WHAT YOU WILL DO:
Print the rows from the line containing "Task: Select the MANSORY" up to and including the line containing "I will 280,81.", reproducing each one without any change.

⟨

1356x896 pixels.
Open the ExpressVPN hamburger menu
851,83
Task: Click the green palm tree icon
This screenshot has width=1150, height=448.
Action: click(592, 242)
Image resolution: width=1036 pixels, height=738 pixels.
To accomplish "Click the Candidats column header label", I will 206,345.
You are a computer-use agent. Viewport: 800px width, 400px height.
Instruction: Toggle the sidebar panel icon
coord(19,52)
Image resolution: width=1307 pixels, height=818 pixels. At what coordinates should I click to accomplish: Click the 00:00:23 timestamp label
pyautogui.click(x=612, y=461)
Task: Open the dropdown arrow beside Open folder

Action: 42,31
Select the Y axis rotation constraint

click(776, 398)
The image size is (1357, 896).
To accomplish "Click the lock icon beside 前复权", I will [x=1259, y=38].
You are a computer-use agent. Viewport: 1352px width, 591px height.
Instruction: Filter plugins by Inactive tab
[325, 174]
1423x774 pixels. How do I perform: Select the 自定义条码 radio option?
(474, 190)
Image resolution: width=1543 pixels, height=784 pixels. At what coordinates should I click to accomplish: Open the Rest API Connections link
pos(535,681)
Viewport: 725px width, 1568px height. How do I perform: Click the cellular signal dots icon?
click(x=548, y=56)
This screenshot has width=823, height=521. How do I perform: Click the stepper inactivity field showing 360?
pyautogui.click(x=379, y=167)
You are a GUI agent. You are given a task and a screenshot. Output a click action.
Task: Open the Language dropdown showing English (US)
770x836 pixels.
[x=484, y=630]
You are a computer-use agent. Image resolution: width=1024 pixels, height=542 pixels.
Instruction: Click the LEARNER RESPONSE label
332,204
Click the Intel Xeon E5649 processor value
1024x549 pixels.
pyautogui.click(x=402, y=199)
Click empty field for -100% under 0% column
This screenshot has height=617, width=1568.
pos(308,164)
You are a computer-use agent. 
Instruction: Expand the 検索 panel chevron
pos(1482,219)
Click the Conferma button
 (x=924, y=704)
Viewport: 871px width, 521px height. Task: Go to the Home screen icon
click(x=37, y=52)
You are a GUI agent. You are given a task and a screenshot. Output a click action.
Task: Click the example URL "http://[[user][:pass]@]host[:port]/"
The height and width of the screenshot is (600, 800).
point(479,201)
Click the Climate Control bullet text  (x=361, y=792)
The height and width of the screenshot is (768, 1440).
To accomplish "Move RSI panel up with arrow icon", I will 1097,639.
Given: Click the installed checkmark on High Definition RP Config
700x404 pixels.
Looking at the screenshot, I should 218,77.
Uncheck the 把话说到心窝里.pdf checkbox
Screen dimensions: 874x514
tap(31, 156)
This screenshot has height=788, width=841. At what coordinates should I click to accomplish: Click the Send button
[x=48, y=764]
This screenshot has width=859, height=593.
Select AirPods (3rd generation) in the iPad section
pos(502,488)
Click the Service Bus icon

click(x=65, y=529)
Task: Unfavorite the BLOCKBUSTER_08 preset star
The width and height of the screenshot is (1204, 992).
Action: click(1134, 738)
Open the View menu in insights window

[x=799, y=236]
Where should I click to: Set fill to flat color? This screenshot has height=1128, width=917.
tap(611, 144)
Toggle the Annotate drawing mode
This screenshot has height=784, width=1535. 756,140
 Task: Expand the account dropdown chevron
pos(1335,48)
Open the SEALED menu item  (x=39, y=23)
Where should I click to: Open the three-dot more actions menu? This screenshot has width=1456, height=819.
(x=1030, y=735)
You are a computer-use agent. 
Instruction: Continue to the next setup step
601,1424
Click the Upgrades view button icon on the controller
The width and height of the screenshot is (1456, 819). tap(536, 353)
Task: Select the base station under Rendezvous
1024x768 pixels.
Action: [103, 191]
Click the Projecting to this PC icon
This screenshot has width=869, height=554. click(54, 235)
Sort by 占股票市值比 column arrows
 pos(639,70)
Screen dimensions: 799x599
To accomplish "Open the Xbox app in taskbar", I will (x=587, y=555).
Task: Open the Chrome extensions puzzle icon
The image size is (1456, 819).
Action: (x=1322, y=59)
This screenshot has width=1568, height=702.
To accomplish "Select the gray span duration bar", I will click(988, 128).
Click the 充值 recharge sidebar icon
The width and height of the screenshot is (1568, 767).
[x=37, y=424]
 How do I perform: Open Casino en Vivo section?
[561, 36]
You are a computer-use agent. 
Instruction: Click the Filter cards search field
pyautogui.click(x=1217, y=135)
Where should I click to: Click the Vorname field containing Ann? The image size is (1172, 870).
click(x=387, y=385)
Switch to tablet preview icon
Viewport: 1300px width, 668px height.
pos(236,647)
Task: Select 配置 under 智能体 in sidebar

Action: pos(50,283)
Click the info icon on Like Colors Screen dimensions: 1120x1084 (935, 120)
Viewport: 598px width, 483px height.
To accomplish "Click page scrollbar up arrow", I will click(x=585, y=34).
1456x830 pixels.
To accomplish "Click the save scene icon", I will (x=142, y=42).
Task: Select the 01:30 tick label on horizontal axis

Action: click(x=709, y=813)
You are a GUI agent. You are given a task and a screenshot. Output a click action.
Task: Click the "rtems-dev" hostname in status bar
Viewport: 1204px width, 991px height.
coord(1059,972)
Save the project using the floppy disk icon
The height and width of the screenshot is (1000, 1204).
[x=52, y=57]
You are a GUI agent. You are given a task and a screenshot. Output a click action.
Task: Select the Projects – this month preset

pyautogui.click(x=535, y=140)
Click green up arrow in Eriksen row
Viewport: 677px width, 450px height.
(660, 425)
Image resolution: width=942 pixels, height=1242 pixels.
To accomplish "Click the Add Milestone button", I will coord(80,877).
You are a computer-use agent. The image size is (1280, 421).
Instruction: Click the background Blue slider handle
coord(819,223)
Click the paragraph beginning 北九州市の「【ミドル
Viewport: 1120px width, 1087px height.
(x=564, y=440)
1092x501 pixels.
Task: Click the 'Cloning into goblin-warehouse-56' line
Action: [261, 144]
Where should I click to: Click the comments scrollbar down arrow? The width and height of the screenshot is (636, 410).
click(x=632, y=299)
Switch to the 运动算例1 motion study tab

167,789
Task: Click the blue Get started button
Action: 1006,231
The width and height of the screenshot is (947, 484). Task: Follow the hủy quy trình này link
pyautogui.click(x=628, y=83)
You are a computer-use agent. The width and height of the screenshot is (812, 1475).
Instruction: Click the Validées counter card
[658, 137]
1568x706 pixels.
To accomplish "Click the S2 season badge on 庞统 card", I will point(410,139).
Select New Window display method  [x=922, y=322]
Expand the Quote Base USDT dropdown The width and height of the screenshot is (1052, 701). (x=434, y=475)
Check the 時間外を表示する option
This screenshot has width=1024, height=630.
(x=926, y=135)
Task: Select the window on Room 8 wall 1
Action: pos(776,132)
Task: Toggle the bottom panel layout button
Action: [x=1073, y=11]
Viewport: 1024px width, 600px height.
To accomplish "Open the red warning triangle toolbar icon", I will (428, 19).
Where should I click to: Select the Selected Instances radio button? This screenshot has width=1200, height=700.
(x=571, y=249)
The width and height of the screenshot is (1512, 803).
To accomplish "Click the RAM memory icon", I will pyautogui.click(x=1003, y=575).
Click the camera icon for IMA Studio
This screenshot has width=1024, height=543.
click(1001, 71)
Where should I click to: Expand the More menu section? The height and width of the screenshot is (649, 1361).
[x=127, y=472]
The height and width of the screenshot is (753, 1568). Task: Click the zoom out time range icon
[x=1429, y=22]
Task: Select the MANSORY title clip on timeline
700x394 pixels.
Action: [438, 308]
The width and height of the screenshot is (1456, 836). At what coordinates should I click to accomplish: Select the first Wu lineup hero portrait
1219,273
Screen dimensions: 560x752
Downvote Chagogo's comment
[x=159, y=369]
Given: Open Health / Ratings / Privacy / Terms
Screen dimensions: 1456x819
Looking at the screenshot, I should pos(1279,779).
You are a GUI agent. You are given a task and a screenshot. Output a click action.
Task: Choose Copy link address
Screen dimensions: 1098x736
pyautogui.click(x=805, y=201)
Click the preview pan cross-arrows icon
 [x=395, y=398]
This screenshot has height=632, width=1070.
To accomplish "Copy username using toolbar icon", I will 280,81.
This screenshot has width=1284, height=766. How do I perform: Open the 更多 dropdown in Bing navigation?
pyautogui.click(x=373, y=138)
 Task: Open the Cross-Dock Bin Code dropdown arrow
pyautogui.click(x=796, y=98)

⟩

ANSWER TO THIS TASK:
Task: Select the MANSORY title clip on timeline
700x394 pixels.
Action: [438, 308]
The width and height of the screenshot is (1456, 836). At what coordinates should I click to accomplish: Select the first Wu lineup hero portrait
1219,273
Screen dimensions: 560x752
Downvote Chagogo's comment
[x=159, y=369]
Given: Open Health / Ratings / Privacy / Terms
Screen dimensions: 1456x819
Looking at the screenshot, I should pos(1279,779).
You are a GUI agent. You are given a task and a screenshot. Output a click action.
Task: Choose Copy link address
Screen dimensions: 1098x736
pyautogui.click(x=805, y=201)
Click the preview pan cross-arrows icon
 [x=395, y=398]
This screenshot has height=632, width=1070.
To accomplish "Copy username using toolbar icon", I will 280,81.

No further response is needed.